TASK REQUIREMENTS: Could you find every line in the entries below that holds the word "page" and copy it?

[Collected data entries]

=====

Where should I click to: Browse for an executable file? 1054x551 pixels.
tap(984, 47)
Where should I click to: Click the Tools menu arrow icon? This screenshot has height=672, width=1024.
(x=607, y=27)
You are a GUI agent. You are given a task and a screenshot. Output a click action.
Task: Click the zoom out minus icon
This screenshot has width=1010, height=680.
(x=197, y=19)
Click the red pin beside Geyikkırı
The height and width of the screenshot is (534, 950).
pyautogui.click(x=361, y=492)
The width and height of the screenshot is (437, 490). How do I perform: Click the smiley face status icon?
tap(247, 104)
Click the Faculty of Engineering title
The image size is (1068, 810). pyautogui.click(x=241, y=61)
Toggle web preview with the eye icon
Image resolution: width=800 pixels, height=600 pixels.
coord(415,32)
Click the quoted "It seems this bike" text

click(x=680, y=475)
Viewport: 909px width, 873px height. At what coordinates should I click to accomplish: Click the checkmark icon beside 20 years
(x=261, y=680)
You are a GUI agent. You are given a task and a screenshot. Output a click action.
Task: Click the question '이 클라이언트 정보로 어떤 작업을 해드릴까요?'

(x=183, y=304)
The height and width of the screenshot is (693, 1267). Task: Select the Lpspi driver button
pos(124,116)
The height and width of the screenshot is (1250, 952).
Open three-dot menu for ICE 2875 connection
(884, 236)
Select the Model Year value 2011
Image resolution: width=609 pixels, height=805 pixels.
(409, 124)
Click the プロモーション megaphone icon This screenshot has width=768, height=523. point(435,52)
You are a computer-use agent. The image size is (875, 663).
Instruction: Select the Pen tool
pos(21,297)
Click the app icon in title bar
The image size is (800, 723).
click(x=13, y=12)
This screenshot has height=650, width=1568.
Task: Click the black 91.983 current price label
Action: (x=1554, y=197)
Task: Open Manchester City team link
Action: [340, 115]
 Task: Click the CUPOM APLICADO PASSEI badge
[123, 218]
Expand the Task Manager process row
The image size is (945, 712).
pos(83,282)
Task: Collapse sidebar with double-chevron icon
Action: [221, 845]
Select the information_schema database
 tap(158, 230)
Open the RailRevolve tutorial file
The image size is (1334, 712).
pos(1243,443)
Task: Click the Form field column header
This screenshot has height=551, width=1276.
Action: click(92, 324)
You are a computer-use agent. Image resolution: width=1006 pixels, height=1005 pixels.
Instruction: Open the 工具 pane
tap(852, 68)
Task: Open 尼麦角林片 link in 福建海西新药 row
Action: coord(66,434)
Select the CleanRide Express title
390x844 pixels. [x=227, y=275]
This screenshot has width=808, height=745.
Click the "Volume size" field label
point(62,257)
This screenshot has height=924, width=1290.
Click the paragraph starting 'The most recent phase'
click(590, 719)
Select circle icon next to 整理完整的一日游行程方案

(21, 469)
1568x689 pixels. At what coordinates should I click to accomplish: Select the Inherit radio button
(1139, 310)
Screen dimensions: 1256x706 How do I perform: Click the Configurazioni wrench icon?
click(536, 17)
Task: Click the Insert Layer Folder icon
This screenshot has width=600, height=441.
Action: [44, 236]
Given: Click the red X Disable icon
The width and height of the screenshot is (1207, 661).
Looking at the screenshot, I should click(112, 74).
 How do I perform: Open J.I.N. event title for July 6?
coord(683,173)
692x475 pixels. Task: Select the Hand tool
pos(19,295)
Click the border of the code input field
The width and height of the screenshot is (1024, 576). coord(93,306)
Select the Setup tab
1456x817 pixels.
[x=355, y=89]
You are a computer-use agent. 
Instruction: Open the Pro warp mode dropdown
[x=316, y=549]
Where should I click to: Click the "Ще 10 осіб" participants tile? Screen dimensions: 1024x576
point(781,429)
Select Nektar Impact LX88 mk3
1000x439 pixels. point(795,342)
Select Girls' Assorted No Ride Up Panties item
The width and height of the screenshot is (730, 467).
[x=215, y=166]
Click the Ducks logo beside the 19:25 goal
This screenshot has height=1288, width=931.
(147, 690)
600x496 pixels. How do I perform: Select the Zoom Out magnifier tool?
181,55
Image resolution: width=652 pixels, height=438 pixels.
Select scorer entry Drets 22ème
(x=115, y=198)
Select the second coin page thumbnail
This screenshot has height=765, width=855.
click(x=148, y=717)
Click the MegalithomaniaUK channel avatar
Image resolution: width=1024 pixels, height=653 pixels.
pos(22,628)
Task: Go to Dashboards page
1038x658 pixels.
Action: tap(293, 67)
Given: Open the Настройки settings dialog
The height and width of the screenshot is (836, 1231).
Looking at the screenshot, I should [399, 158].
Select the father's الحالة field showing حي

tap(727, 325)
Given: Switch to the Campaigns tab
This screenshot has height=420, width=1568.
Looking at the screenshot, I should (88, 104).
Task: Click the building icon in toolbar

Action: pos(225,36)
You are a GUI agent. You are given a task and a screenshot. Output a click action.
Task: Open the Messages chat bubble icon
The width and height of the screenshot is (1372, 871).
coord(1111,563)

=====

EXERCISE ANSWER:
Select the second coin page thumbnail
Task: Go to Dashboards page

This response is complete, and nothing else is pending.